[Stored items]
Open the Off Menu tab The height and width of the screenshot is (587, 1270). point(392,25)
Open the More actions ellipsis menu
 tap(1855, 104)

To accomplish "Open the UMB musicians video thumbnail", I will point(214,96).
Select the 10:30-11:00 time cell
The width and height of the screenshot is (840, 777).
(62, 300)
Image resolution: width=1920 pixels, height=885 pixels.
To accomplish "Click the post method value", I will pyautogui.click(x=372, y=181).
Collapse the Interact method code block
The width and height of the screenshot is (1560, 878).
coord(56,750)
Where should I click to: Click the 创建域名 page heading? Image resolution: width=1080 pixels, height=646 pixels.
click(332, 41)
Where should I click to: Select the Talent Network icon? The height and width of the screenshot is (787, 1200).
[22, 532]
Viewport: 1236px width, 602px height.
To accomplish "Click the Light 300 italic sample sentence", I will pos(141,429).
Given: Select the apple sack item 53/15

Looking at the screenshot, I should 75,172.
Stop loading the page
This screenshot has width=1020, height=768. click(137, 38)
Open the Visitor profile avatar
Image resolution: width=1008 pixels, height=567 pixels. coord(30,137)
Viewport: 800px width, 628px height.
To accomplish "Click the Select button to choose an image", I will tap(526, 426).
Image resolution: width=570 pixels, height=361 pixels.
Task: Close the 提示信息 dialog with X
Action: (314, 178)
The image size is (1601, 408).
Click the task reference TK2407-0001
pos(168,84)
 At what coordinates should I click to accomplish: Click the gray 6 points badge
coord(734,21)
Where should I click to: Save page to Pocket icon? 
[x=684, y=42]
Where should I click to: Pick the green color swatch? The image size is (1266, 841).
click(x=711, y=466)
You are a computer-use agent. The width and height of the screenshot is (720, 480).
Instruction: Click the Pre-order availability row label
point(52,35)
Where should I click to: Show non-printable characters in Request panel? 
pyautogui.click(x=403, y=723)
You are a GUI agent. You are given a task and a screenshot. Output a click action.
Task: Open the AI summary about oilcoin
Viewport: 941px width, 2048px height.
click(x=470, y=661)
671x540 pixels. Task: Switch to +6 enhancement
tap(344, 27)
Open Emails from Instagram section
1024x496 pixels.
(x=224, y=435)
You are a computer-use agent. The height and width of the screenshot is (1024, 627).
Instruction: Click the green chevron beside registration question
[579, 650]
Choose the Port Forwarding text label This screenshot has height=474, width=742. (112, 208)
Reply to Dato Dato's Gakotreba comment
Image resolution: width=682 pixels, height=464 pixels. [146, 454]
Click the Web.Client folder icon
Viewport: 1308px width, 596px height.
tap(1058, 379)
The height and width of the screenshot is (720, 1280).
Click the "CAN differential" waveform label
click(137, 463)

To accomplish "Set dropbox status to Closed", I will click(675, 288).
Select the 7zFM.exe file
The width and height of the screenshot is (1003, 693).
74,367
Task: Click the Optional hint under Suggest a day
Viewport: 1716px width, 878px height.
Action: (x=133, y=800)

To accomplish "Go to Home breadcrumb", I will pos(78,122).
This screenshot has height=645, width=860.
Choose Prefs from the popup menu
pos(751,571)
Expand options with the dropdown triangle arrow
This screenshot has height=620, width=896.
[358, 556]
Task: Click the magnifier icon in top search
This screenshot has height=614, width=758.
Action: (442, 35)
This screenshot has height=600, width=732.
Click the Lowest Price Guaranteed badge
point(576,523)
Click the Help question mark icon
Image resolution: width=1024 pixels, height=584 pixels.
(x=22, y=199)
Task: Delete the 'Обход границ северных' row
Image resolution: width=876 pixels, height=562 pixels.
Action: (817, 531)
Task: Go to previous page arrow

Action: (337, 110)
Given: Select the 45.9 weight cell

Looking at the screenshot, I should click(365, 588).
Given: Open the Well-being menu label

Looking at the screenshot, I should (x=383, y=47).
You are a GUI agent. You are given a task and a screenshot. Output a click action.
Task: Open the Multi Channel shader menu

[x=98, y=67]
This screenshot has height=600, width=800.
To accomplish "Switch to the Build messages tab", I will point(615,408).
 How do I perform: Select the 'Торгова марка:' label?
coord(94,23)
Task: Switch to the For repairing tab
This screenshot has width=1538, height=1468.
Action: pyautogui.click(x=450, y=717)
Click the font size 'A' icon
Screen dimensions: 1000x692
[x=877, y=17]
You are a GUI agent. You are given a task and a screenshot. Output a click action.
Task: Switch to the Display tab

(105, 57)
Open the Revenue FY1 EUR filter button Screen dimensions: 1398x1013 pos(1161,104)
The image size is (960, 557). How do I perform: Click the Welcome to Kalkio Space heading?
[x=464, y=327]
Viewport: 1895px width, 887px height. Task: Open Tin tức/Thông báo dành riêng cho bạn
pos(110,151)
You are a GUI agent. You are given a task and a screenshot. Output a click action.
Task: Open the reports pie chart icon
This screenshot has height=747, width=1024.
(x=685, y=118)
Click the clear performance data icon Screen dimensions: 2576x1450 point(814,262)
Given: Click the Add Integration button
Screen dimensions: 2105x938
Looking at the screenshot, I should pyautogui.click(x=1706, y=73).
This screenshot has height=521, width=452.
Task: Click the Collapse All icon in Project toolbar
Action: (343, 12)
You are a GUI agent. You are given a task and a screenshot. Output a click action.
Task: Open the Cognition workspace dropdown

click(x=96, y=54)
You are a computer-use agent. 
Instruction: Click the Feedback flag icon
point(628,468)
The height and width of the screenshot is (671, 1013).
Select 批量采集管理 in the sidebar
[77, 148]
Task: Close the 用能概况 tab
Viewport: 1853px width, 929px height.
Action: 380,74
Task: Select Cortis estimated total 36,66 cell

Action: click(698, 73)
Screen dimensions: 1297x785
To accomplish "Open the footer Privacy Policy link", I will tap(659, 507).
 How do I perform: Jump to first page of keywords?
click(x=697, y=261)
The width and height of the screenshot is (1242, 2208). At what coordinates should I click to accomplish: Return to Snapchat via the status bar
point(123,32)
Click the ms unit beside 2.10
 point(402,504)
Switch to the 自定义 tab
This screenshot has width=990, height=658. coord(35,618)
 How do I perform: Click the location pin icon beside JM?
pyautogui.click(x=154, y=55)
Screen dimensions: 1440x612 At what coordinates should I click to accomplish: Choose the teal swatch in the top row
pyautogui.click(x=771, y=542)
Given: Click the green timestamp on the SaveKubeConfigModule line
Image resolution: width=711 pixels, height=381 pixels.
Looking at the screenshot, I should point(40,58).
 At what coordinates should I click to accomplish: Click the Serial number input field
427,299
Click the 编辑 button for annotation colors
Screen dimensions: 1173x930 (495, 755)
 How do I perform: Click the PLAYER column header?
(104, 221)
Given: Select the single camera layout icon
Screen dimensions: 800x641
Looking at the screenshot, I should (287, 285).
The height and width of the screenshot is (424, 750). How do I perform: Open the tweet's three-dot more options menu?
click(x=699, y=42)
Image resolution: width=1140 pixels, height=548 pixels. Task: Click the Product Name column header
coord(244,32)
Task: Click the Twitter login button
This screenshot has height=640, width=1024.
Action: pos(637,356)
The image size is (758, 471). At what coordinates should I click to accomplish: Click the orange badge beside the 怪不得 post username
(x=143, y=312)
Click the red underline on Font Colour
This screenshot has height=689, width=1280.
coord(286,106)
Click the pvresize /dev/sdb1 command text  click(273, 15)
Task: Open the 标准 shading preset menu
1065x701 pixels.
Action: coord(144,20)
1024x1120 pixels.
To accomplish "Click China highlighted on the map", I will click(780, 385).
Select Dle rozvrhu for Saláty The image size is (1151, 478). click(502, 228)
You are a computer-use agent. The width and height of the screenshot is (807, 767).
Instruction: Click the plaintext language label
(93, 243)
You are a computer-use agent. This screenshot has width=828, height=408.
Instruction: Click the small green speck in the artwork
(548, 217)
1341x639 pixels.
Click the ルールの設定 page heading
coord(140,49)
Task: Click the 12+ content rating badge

Task to carry out: The expected answer is a copy of each line in the records that holds the word "computer".

Response below:
You are a computer-use agent. The width and height of the screenshot is (720, 480).
You are a computer-use agent. The height and width of the screenshot is (1024, 627).
You are a computer-use agent. 
You are a computer-use agent. The width and height of the screenshot is (807, 767).
You are a computer-use agent. This screenshot has width=828, height=408.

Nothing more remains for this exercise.